2024-01-22 03:42:37 | 時代にFace it

◎小人をして天下を治めしむれば天禄永く絶えん、国家混乱すれば、天災地妖到る

 

日本人には、日本人としての固有の特性がある。それは、外国の文化、文明を取り入れても、包容力に富んだその国民性により、それを上手に取り入れ本来の清よ明けき国民精神に動揺を来さなかったということである。

ところが時の為政者、国民があまりにも外来文化の悪影響を受け、祖国の山河が黙視看過できないほどになった場合、天変地異が忽然として起こるものである。

その腐敗爛熟の程度がやや大きくなければ「人震」が起き、腐敗爛熟が巨大にして深刻であれば、「地震」が起きるものである。

出口王仁三郎によれば、人震の例としては、天草四郎や由比民部之介、大塩平八郎、西郷隆盛を挙げているが、第二次世界大戦の敗戦もその一例であろう。

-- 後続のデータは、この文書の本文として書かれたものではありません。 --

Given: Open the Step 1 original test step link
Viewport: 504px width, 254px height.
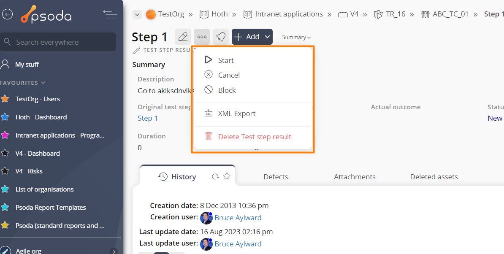Looking at the screenshot, I should (148, 118).
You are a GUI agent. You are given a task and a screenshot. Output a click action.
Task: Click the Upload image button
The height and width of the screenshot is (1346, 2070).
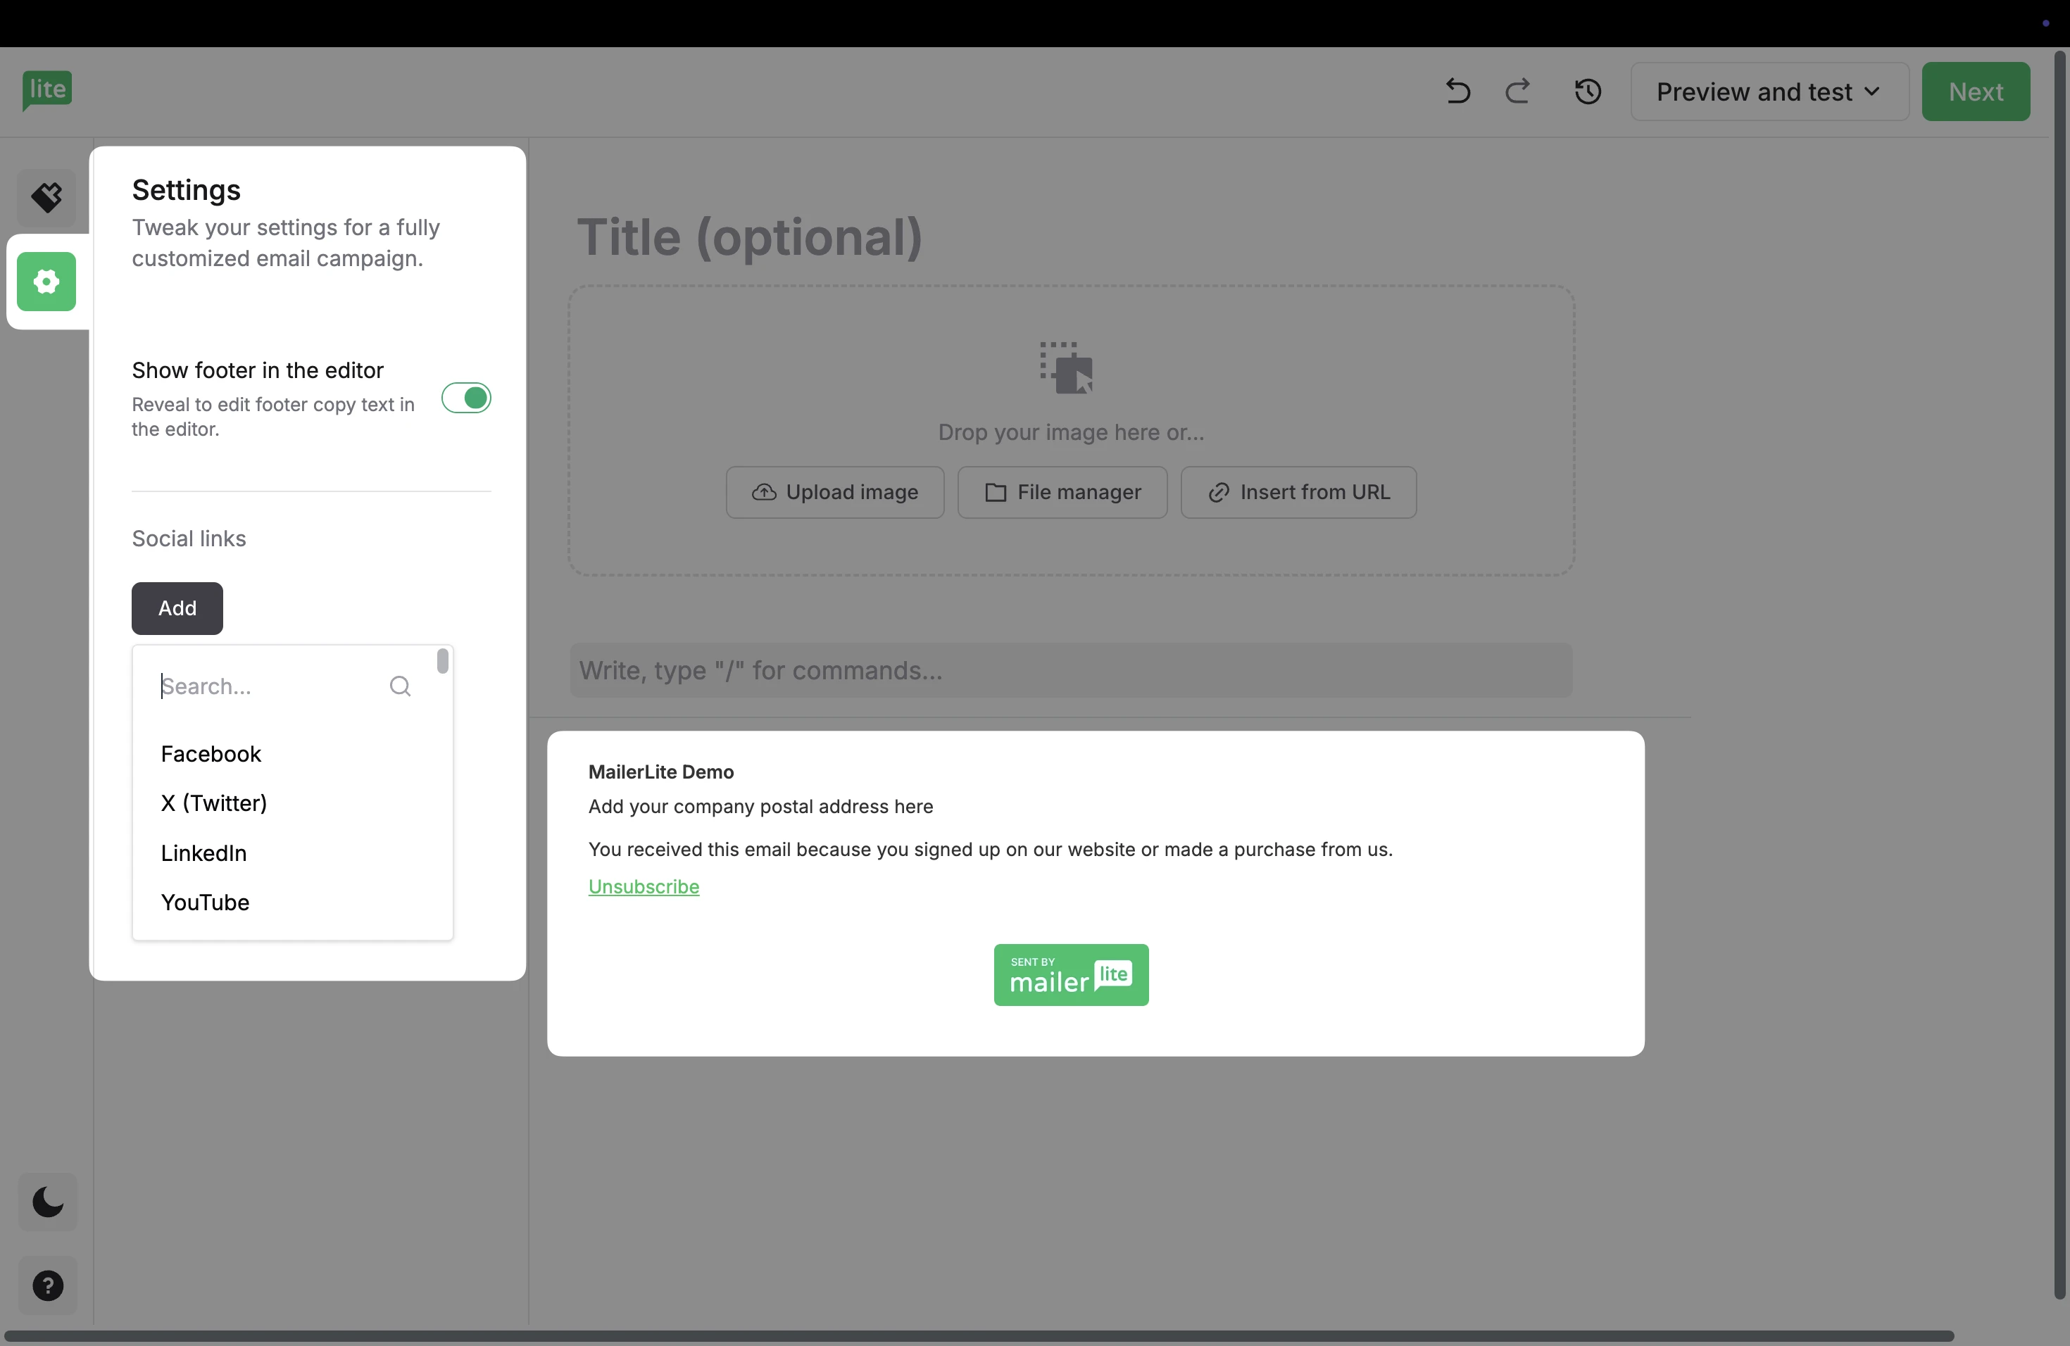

また彼は地震の例として、元和、寛永、慶安、元禄、宝永、天明、安政、大正(関東大震災)に起った大地震を挙げているが、1944年 昭和東南海地震 M7.9、 1946年昭和南海地震M8.0、1995年阪神淡路大震災M7.3、2011年東日本大震災M9.0もその一例。

 

現下の日本の混乱迷蒙は、L〇〇〇政策による家族の崩壊促進、一生のライフプランを立てられないほどになった五公五民と言われる苛斂誅求による税社会保険料・再生エネルギー賦課金による生活苦、非正規雇用からほとんど這い上がれない蟻地獄雇用実態、加えて外国人移民の野放図な受け入れ政策が典型的である。中国、韓国、北朝鮮、米欧の言いなりの政党、教団、マスコミが、これらを推進バックアップしてきたと言える。

亀山上皇は、中国撃退を祈念し、日蓮も中国撃退を説いた。二度の元寇は撃退されたが、第二次世界大戦では、米軍には一敗地にまみれ、出口王仁三郎をして、外国の手による立替立直しと言わしめた。なお既にEEZに中国ミサイルは着弾済である。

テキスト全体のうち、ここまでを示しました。